Stored items
####################

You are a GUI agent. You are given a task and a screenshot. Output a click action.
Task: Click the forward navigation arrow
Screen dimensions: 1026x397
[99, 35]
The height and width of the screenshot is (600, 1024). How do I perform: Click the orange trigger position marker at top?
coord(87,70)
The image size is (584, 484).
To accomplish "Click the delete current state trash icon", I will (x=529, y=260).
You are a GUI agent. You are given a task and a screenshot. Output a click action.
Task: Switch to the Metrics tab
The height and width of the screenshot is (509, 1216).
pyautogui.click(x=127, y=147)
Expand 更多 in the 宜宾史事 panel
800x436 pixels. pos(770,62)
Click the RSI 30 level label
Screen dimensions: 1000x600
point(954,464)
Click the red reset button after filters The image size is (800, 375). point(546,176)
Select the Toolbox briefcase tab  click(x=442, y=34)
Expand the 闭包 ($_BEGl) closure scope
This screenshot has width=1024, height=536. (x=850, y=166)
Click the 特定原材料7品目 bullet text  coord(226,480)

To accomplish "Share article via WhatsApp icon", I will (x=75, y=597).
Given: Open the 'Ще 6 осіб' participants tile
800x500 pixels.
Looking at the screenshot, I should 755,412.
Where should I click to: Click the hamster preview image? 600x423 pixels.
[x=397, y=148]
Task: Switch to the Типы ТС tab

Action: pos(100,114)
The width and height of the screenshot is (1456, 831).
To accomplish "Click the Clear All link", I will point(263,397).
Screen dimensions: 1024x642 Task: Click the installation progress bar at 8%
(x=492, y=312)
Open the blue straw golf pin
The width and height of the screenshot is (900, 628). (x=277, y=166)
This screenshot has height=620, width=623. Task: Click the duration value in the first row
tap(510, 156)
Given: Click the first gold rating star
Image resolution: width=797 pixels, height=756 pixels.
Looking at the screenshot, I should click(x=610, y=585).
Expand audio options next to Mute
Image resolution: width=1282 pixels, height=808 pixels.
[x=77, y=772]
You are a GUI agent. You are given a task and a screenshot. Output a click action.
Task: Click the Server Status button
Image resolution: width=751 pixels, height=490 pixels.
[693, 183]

####################

WHAT THE TASK ASKS |
Line by line, reproduce the data above exactly.

EXERCISE SOLUTION |
You are a GUI agent. You are given a task and a screenshot. Output a click action.
Task: Click the forward navigation arrow
Screen dimensions: 1026x397
[99, 35]
The height and width of the screenshot is (600, 1024). How do I perform: Click the orange trigger position marker at top?
coord(87,70)
The image size is (584, 484).
To accomplish "Click the delete current state trash icon", I will (x=529, y=260).
You are a GUI agent. You are given a task and a screenshot. Output a click action.
Task: Switch to the Metrics tab
The height and width of the screenshot is (509, 1216).
pyautogui.click(x=127, y=147)
Expand 更多 in the 宜宾史事 panel
800x436 pixels. pos(770,62)
Click the RSI 30 level label
Screen dimensions: 1000x600
point(954,464)
Click the red reset button after filters The image size is (800, 375). point(546,176)
Select the Toolbox briefcase tab  click(x=442, y=34)
Expand the 闭包 ($_BEGl) closure scope
This screenshot has width=1024, height=536. (x=850, y=166)
Click the 特定原材料7品目 bullet text  coord(226,480)

To accomplish "Share article via WhatsApp icon", I will (x=75, y=597).
Given: Open the 'Ще 6 осіб' participants tile
800x500 pixels.
Looking at the screenshot, I should 755,412.
Where should I click to: Click the hamster preview image? 600x423 pixels.
[x=397, y=148]
Task: Switch to the Типы ТС tab

Action: pos(100,114)
The width and height of the screenshot is (1456, 831).
To accomplish "Click the Clear All link", I will point(263,397).
Screen dimensions: 1024x642 Task: Click the installation progress bar at 8%
(x=492, y=312)
Open the blue straw golf pin
The width and height of the screenshot is (900, 628). (x=277, y=166)
This screenshot has height=620, width=623. Task: Click the duration value in the first row
tap(510, 156)
Given: Click the first gold rating star
Image resolution: width=797 pixels, height=756 pixels.
Looking at the screenshot, I should click(x=610, y=585).
Expand audio options next to Mute
Image resolution: width=1282 pixels, height=808 pixels.
[x=77, y=772]
You are a GUI agent. You are given a task and a screenshot. Output a click action.
Task: Click the Server Status button
Image resolution: width=751 pixels, height=490 pixels.
[693, 183]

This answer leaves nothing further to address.